Jacob Lollis, a doctoral candidate in the Department of Politics, said Lawless’ work is “rigorous, top-notch social science. She has written foundational work explaining why women are underrepresented in American political institutions.”
Richard Burke, a graduate student in the Department of Politics, said Lawless also has a talent for putting her students at ease.
“When I gave my practice job talk last year before the entire department – a super nerve-wracking event – Jen was the first to ask a question. And before asking the question, she said, ‘This is the best practice job talk I’ve ever attended.’ It really took the pressure off me,” Burke said. “It was very kind of her because it influenced the momentum of the questions and answers.”
Lawless wasn’t born into politics, but she did grow up with it.
“In our household, politics was always something that was talked about,” she said. “Not that my parents would consider themselves political junkies. I don’t think they think of themselves like that. But we always had lawn signs up for the local candidates, I always went with my parents to vote, and there was always this sense that the president makes important decisions.”
Her interest in affairs of state grew deeper as she grew older. She watched the Iran hostage crisis in the late 1970s, the Iran-Contra hearings in the 1980s and the confirmation hearings for U.S. Supreme Court Justice Clarence Thomas in the 1990s.

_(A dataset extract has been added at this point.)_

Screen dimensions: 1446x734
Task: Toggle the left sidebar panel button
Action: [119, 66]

“I was in 11th grade and I remember rushing home from school to watch the hearings. I remember very vividly Anita Hill being grilled by an all-male Senate Judiciary Committee,” Lawless recalled. “That was the turning point. It was like, ‘Oh my gosh, we need more women in politics.’ We need qualified women in politics and we need to make sure that we’re treating women in society in a fair and equitable way.”

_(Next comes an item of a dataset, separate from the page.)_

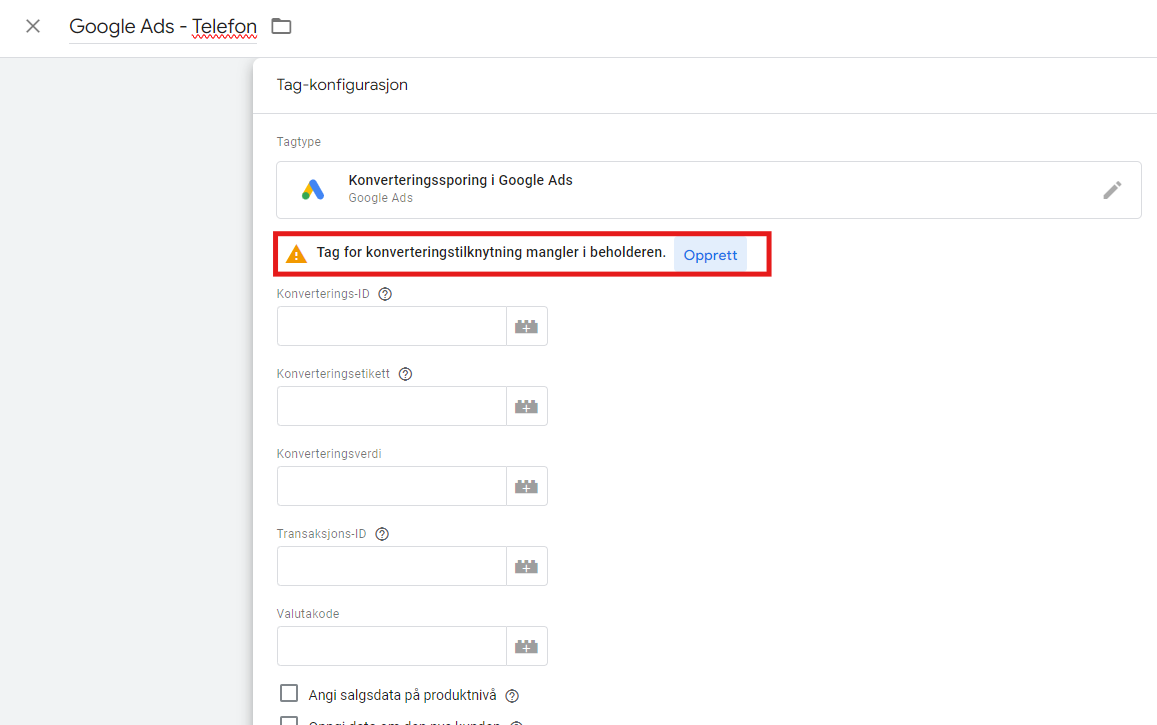
Task: Focus the Konverteringsetikett text field
Action: [392, 406]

While Lawless was a faculty member at Brown University, an incumbent member of Congress decided that he would not seek a vacated Senate seat.
“He said that he was very comfortable in the seat he was in, and that’s not how any accountable representative should ever talk,” she said. “They should be running scared. They should always be trying to represent their constituents. And he, in particular, had voted 27 times against a woman’s right to choose. That was an issue that was very, very important to me.”
The race was on.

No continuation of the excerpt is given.